Question écrite n° 20099 de M. Jean-Claude Leroy (Pas-de-Calais - Socialiste et républicain)

publiée dans le JO Sénat du 18/02/2016 - page 682

M. Jean-Claude Leroy attire l'attention de M. le secrétaire d'État, auprès de la ministre de l'environnement, de l'énergie et de la mer, chargée des relations internationales sur le climat, chargé des transports, de la mer et de la pêche sur l'application de l'indemnité kilométrique vélo (IKV).
Cette indemnité est prévue par la loi n° 2015-992 du 17 août 2015 relative à la transition énergétique pour la croissance verte. Cette « prime aux cyclistes », à l'instar de la participation obligatoire d'un employeur dans le secteur privé aux frais de transports publics, vise à encourager l'utilisation des transports non polluants pour le trajet entre le domicile et le travail.
Cependant, un flou subsiste quant à l'application de cette mesure et, notamment, à son caractère obligatoire. Ce caractère semble sous-entendu par sa formulation légale : « l'employeur prend en charge, dans les conditions prévues à l'article L. 3261-4, tout ou partie des frais engagés par ses salariés se déplaçant à vélo ou à vélo à assistance électrique entre leur résidence habituelle et leur lieu de travail, sous la forme d'une « indemnité kilométrique vélo » dont le montant est fixé par décret » (art. 50 de la loi du 17 août 2015).
Or cet article renvoie à l'article 3261-4 du code du travail, consacré à la prise en charge des frais de carburant. Rien n'indique dans cet article que l'indemnité est obligatoire. Elle doit être mise en œuvre par un « accord entre l'employeur et les représentants d'organisations syndicales représentatives » ou une « décision unilatérale de l'employeur ». Ainsi, l'employeur peut décider ou non d'appliquer cette indemnité kilométrique vélo, ce qui rend donc cette mesure facultative par nature.
Les derniers débats budgétaires n'ont pas permis de sortir de l'ambiguïté au sujet de l'IKV.
Aussi, il lui demande de bien vouloir lui fournir des précisions sur l'application de cette mesure.

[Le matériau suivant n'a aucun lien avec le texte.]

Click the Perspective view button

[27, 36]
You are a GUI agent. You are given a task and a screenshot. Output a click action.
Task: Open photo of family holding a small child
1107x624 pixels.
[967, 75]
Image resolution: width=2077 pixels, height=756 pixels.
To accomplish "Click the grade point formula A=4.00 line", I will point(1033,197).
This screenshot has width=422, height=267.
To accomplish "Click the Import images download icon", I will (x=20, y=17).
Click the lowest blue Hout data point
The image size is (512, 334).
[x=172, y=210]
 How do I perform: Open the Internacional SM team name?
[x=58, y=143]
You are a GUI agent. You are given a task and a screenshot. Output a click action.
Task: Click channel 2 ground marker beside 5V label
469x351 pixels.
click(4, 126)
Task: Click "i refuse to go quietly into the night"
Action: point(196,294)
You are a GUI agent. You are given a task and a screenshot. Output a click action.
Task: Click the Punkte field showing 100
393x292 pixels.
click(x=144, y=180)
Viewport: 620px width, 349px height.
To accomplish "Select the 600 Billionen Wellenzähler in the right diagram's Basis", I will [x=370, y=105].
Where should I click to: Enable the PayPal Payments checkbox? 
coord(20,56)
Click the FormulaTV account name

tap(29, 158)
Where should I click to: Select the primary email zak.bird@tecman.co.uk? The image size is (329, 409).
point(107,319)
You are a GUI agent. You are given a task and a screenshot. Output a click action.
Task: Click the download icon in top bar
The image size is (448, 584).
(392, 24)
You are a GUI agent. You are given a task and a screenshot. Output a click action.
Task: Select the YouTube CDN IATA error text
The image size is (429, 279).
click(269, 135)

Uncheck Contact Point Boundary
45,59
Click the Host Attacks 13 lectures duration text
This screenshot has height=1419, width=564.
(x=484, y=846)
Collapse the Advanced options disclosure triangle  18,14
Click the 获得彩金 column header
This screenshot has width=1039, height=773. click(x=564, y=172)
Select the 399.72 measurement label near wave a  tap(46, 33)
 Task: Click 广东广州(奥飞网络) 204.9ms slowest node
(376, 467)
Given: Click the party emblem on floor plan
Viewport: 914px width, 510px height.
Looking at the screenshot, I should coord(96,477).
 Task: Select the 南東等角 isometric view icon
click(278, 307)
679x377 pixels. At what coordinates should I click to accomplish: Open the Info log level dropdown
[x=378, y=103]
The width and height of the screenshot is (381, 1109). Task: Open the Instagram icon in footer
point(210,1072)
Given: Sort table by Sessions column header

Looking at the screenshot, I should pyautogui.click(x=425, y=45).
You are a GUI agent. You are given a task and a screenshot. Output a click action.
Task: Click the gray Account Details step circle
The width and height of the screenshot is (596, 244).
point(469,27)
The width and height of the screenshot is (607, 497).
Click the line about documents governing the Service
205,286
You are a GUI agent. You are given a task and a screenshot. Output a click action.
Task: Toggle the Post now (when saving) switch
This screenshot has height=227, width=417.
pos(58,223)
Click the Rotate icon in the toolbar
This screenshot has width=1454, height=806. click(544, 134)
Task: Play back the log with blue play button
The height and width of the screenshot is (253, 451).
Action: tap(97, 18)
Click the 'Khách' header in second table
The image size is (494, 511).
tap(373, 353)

Réponse du Secrétariat d'État, auprès du ministère de l'environnement, de l'énergie et de la mer, chargé des relations internationales sur le climat, chargé des transports, de la mer et de la pêche

publiée dans le JO Sénat du 31/03/2016 - page 1323

L'article 50 de la loi n°  2015-992 du 17 août 2015 sur la transition énergétique pour la croissance verte (TECV) prévoit la création d'une indemnité kilométrique vélo (IKV). Il s'agit d'une mesure d'incitation, destinée à encourager l'usage du vélo pour les trajets domicile-travail grâce à la prise en charge par l'employeur de tout ou partie des frais engagés par les salariés utilisant le vélo pour ces trajets. En outre, la loi de finances rectificative (LFR) pour 2015 a également consacré sans ambiguïté le caractère facultatif de cette prise en charge, qui était un point qui faisait l'objet d'interrogations et nécessitait une clarification : la décision de mise en œuvre appartient à l'employeur. À l'instar de la prise en charge partielle des abonnements de transport collectif, l'IKV bénéficie d'un dispositif d'exonération de cotisations sociales pour les employeurs privés et d'impôt sur le revenu pour les salariés. Le plafond de ces exonérations a été directement fixé par la LFR pour 2015, à hauteur de 200 € par an et par salarié. Le décret n°  2016-144 du 11 février 2016 relatif au versement d'une indemnité kilométrique vélo par les employeurs privés fixe à 25 centimes d'euro par kilomètre le montant de l'IKV et les conditions de cumul avec le remboursement des abonnements de transport en commun ou de service public de location de vélo. Les autres modalités telles que les conditions d'éligibilité, les seuils minimum ou maximum de versement ou encore les précisions dans les justificatifs demandés ont vocation à être fixées par chaque employeur qui décidera de prendre en charge l'IKV. L'application du dispositif aux salariés du secteur public est à l'étude.